-- Begin SUPPLIED RECORDS --

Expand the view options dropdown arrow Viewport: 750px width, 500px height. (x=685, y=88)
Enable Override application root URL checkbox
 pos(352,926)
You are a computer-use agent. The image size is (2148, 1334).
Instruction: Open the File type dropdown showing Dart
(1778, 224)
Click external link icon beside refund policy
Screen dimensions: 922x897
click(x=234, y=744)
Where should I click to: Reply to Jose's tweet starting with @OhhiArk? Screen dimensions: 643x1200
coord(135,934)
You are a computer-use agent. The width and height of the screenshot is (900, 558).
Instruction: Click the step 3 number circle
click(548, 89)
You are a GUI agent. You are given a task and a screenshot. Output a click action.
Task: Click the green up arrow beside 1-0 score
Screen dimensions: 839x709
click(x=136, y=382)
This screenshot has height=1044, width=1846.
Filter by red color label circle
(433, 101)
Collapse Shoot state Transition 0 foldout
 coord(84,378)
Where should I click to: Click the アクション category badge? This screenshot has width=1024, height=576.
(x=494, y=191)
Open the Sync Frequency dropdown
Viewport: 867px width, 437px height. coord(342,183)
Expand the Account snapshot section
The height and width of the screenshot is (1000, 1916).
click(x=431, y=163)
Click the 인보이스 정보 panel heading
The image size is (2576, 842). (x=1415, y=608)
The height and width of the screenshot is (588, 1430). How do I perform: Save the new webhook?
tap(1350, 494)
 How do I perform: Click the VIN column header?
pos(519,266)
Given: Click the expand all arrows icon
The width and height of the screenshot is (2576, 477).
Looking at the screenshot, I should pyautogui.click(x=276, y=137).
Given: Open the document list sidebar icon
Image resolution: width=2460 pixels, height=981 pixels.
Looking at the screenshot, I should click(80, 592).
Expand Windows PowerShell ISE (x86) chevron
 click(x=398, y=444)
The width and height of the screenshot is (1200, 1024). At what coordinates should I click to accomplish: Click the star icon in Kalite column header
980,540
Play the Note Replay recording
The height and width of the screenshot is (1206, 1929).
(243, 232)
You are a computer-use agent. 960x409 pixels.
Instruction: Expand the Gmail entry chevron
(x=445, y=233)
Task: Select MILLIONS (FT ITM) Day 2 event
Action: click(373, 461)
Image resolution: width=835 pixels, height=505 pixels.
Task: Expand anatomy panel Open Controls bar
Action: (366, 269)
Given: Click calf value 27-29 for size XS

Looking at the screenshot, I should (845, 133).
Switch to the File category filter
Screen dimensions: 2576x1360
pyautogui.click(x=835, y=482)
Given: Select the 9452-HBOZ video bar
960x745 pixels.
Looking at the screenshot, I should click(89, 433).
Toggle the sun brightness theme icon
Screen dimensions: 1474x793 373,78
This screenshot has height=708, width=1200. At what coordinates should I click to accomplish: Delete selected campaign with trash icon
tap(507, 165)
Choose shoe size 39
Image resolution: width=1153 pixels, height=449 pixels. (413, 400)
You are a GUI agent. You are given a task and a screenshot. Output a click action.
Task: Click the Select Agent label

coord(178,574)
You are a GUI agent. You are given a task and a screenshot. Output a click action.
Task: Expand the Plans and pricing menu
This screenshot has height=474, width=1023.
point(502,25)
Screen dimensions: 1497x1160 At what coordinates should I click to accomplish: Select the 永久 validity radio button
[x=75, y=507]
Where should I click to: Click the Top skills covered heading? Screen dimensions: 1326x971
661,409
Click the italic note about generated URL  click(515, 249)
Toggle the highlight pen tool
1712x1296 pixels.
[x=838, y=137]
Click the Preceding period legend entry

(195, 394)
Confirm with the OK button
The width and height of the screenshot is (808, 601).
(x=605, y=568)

-- End SUPPLIED RECORDS --

▶ [TASK TO COMPLETE]: Reproduce every line of the material above without any changes.

▶ [WRITTEN REPLY]:
Expand the view options dropdown arrow Viewport: 750px width, 500px height. (x=685, y=88)
Enable Override application root URL checkbox
 pos(352,926)
You are a computer-use agent. The image size is (2148, 1334).
Instruction: Open the File type dropdown showing Dart
(1778, 224)
Click external link icon beside refund policy
Screen dimensions: 922x897
click(x=234, y=744)
Where should I click to: Reply to Jose's tweet starting with @OhhiArk? Screen dimensions: 643x1200
coord(135,934)
You are a computer-use agent. The width and height of the screenshot is (900, 558).
Instruction: Click the step 3 number circle
click(548, 89)
You are a GUI agent. You are given a task and a screenshot. Output a click action.
Task: Click the green up arrow beside 1-0 score
Screen dimensions: 839x709
click(x=136, y=382)
This screenshot has height=1044, width=1846.
Filter by red color label circle
(433, 101)
Collapse Shoot state Transition 0 foldout
 coord(84,378)
Where should I click to: Click the アクション category badge? This screenshot has width=1024, height=576.
(x=494, y=191)
Open the Sync Frequency dropdown
Viewport: 867px width, 437px height. coord(342,183)
Expand the Account snapshot section
The height and width of the screenshot is (1000, 1916).
click(x=431, y=163)
Click the 인보이스 정보 panel heading
The image size is (2576, 842). (x=1415, y=608)
The height and width of the screenshot is (588, 1430). How do I perform: Save the new webhook?
tap(1350, 494)
 How do I perform: Click the VIN column header?
pos(519,266)
Given: Click the expand all arrows icon
The width and height of the screenshot is (2576, 477).
Looking at the screenshot, I should pyautogui.click(x=276, y=137).
Given: Open the document list sidebar icon
Image resolution: width=2460 pixels, height=981 pixels.
Looking at the screenshot, I should click(80, 592).
Expand Windows PowerShell ISE (x86) chevron
 click(x=398, y=444)
The width and height of the screenshot is (1200, 1024). At what coordinates should I click to accomplish: Click the star icon in Kalite column header
980,540
Play the Note Replay recording
The height and width of the screenshot is (1206, 1929).
(243, 232)
You are a computer-use agent. 960x409 pixels.
Instruction: Expand the Gmail entry chevron
(x=445, y=233)
Task: Select MILLIONS (FT ITM) Day 2 event
Action: click(373, 461)
Image resolution: width=835 pixels, height=505 pixels.
Task: Expand anatomy panel Open Controls bar
Action: (366, 269)
Given: Click calf value 27-29 for size XS

Looking at the screenshot, I should (845, 133).
Switch to the File category filter
Screen dimensions: 2576x1360
pyautogui.click(x=835, y=482)
Given: Select the 9452-HBOZ video bar
960x745 pixels.
Looking at the screenshot, I should click(89, 433).
Toggle the sun brightness theme icon
Screen dimensions: 1474x793 373,78
This screenshot has height=708, width=1200. At what coordinates should I click to accomplish: Delete selected campaign with trash icon
tap(507, 165)
Choose shoe size 39
Image resolution: width=1153 pixels, height=449 pixels. (413, 400)
You are a GUI agent. You are given a task and a screenshot. Output a click action.
Task: Click the Select Agent label

coord(178,574)
You are a GUI agent. You are given a task and a screenshot. Output a click action.
Task: Expand the Plans and pricing menu
This screenshot has height=474, width=1023.
point(502,25)
Screen dimensions: 1497x1160 At what coordinates should I click to accomplish: Select the 永久 validity radio button
[x=75, y=507]
Where should I click to: Click the Top skills covered heading? Screen dimensions: 1326x971
661,409
Click the italic note about generated URL  click(515, 249)
Toggle the highlight pen tool
1712x1296 pixels.
[x=838, y=137]
Click the Preceding period legend entry

(195, 394)
Confirm with the OK button
The width and height of the screenshot is (808, 601).
(x=605, y=568)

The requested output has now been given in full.